The Choptank, James, Nanticoke, Patapsco, Patuxent, Potomac, Rappahannock, Susquehanna and York rivers are just a few of the many rivers that flow into the Chesapeake Bay. These rivers are fed by hundreds of thousands of streams and creeks that flow throughout the Chesapeake Bay watershed.
Altogether, more than 100,000 streams, creeks and rivers thread through the Chesapeake Bay watershed.
Fresh water enters the Chesapeake Bay primarily from its rivers and streams. Fresh water also enters via rain, snow and groundwater.
An estuary is a partially enclosed body of water where fresh water from streams and rivers mixes with salt water from the ocean. Some river mouths are estuaries. For example, the tidal portion of the Hudson River in New York is an estuary.
Fish passageways allow shad and other anadromous fish to pass over dams and reach their upstream spawning grounds. There are five major fish passageway designs used in the Chesapeake Bay watershed: denil, steeppass, vertical slot, pool and weir, and fish lifts.
Dams block shad and other anadromous fish from reaching their upstream spawning grounds.
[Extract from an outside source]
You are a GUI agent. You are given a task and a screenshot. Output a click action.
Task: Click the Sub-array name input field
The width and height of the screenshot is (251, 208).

Historically, most shad and river herring spawned in freshwater areas that are now upstream of dams, road culverts and other blockages.
Fish passage is the ability of fish to migrate up rivers, streams and other waterways, often to access spawning or rearing areas. Barriers to fish passage (which can include road culverts, dams, dikes and other obstructions) can reduce the distribution and habitat available to anadromous fish and, in some cases, eliminate fish populations altogether.